══ Provided data ══

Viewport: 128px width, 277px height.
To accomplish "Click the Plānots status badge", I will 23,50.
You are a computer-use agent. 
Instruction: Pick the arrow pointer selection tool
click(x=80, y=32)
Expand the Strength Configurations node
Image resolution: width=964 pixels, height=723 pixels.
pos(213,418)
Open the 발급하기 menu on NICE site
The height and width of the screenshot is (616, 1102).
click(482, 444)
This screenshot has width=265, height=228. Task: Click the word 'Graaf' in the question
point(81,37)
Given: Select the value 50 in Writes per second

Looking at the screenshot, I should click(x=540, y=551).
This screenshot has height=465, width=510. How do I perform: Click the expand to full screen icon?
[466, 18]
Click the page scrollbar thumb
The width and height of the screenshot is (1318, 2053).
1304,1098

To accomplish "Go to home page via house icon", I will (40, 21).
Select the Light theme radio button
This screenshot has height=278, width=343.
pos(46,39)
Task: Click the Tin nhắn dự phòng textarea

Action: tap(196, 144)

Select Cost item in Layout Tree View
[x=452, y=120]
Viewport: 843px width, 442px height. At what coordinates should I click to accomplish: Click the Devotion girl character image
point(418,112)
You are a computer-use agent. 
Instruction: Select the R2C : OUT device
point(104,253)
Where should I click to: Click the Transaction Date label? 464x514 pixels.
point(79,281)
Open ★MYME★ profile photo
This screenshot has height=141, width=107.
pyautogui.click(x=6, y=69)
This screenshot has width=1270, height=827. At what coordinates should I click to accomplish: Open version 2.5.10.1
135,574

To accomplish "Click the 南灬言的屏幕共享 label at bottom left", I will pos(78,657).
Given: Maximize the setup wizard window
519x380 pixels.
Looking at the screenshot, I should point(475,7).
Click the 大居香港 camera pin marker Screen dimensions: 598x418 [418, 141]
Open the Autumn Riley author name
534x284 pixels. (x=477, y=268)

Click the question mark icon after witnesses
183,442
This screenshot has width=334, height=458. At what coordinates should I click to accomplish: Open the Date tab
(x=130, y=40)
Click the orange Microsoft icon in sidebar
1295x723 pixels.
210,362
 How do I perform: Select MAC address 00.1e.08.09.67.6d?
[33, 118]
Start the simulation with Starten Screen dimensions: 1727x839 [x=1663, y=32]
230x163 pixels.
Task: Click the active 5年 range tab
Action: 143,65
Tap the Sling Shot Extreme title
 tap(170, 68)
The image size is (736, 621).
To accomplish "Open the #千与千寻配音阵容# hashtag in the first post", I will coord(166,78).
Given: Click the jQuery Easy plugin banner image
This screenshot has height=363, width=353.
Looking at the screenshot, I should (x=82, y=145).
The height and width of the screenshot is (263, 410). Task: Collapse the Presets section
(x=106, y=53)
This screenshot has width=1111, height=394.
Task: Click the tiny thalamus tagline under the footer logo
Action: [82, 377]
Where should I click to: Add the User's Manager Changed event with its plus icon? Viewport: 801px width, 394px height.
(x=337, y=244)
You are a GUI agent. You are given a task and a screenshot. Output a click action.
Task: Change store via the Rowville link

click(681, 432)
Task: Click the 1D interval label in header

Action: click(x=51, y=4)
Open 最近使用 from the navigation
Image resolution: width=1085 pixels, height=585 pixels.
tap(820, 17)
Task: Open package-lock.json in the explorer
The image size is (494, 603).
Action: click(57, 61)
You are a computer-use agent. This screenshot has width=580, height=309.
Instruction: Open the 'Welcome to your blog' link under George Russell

═══

Task directions »
Among the lines above, return those that hold the word "agent".

Written response »
You are a computer-use agent. 
You are a computer-use agent. 
You are a GUI agent. You are given a task and a screenshot. Output a click action.
You are a computer-use agent. This screenshot has width=580, height=309.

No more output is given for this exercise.